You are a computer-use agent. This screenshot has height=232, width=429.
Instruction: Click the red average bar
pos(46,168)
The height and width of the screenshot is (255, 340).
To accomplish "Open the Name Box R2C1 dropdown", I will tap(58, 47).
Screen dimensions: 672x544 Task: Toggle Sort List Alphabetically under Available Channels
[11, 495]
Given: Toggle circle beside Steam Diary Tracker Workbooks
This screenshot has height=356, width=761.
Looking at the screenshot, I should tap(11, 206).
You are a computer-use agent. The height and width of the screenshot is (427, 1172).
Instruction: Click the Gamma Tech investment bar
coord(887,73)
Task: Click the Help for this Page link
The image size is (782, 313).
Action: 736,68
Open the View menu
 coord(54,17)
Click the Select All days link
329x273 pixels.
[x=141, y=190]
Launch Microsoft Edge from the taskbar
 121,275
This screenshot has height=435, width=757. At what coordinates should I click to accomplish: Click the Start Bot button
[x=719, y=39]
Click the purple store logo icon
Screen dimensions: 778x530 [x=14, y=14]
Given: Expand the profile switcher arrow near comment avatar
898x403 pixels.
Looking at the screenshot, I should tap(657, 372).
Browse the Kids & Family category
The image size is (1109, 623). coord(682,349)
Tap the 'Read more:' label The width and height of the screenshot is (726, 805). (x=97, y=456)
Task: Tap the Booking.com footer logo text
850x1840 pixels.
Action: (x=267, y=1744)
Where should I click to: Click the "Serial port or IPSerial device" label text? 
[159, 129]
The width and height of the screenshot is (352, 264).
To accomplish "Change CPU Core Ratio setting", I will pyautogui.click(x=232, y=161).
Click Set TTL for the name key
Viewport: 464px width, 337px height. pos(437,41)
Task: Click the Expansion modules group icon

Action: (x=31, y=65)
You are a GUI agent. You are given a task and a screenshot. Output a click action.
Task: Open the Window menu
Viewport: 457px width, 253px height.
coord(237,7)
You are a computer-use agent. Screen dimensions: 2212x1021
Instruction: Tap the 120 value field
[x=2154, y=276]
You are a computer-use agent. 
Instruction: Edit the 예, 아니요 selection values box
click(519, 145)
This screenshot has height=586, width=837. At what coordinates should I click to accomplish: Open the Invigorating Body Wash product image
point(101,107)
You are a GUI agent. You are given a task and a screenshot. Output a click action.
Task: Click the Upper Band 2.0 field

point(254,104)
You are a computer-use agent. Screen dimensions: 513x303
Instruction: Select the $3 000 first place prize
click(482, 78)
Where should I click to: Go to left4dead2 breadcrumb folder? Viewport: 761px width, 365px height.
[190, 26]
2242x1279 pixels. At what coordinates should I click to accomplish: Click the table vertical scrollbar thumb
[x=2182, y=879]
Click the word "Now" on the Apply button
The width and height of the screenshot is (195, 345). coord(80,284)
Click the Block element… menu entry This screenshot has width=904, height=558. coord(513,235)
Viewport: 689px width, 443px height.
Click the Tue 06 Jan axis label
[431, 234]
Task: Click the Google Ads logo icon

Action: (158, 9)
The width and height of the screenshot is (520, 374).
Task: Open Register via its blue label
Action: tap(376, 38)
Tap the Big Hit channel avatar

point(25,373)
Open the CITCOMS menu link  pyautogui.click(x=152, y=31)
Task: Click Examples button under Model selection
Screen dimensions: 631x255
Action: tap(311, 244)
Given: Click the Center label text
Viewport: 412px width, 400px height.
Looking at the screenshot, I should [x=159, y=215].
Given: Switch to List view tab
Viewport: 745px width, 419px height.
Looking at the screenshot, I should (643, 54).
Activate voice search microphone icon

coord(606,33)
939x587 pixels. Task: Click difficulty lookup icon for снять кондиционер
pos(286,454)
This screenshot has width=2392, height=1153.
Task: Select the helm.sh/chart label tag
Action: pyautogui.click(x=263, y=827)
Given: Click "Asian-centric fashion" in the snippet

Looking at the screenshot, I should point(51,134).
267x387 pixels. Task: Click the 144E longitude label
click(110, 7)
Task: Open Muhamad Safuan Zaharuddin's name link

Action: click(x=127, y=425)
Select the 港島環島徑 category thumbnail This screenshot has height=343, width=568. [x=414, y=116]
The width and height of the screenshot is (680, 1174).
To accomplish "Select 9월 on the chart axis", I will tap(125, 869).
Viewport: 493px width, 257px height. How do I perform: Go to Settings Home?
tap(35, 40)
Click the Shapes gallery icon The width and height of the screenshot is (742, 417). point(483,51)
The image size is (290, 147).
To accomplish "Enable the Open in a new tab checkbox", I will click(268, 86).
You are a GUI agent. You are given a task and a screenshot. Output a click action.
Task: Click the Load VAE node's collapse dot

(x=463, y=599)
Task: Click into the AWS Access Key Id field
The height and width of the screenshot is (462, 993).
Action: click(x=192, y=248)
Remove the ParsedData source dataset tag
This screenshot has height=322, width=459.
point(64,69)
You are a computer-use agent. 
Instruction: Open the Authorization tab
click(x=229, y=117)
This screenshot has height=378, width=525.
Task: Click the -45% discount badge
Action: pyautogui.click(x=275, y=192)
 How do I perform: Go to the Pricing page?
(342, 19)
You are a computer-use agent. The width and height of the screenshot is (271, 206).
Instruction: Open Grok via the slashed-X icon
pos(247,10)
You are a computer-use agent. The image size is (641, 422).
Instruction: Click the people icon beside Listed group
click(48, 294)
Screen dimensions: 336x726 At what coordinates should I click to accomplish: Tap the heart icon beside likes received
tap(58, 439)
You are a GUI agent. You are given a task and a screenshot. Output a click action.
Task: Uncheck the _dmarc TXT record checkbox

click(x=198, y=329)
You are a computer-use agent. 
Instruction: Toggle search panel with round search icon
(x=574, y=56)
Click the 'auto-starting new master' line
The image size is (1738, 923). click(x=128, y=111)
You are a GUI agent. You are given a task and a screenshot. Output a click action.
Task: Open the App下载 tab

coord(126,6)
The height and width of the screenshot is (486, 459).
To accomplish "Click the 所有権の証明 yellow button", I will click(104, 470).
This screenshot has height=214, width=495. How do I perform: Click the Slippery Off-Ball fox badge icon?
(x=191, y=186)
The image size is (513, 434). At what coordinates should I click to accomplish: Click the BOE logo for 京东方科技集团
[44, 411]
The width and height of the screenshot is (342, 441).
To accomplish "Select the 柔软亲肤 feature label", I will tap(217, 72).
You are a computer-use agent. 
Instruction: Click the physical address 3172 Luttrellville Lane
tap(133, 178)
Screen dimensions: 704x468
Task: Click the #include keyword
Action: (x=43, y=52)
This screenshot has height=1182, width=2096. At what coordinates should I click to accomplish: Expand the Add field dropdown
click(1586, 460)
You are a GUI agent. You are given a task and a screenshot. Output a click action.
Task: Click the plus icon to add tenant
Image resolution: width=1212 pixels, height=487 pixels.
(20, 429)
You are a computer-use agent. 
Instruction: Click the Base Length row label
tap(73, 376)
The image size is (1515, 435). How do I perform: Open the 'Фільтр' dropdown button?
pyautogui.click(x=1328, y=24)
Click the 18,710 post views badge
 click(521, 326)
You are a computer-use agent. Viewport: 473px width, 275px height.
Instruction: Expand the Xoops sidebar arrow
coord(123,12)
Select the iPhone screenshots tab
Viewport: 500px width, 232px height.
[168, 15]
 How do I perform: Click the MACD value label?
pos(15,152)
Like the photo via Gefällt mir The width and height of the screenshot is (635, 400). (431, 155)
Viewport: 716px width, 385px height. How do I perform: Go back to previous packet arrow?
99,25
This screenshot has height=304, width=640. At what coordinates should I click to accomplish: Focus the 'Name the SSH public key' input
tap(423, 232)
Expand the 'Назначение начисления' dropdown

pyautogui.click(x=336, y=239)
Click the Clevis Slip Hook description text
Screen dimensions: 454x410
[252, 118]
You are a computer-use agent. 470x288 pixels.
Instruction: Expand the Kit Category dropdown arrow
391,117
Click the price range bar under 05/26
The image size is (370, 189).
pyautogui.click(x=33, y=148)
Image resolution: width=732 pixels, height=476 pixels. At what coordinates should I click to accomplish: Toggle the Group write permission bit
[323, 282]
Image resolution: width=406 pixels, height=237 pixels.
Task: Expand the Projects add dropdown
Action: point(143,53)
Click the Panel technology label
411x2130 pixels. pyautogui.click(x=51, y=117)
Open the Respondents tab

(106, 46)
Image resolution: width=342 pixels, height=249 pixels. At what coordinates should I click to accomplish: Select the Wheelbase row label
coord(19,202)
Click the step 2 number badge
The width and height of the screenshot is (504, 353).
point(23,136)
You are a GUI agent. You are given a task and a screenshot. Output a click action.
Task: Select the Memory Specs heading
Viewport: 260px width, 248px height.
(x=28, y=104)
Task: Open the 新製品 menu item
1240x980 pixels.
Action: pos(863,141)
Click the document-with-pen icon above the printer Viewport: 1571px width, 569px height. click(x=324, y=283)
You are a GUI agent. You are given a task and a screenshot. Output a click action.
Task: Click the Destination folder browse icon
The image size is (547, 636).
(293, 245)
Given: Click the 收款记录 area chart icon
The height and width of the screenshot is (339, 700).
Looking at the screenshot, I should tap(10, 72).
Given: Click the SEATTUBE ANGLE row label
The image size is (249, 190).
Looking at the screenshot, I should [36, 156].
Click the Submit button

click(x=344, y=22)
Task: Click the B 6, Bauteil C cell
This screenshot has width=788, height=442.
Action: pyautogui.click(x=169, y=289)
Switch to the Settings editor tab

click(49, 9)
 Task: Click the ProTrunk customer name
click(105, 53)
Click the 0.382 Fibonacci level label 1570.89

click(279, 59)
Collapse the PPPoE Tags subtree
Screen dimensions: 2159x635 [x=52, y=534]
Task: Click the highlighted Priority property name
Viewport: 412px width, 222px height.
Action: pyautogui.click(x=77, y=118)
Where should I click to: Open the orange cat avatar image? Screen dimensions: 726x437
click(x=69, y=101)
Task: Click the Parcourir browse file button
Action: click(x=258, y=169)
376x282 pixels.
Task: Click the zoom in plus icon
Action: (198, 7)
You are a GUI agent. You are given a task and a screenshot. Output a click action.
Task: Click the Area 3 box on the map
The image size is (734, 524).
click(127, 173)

* * * * * * *

▶ ACTIVITY:
Show each line of the material above where "will" occurs.

▶ ANSWER SECTION:
To accomplish "Open the Name Box R2C1 dropdown", I will tap(58, 47).
To accomplish "Change CPU Core Ratio setting", I will pyautogui.click(x=232, y=161).
To accomplish "Select 9월 on the chart axis", I will tap(125, 869).
To accomplish "Enable the Open in a new tab checkbox", I will click(268, 86).
To accomplish "Click the 所有権の証明 yellow button", I will click(104, 470).
To accomplish "Select the 柔软亲肤 feature label", I will tap(217, 72).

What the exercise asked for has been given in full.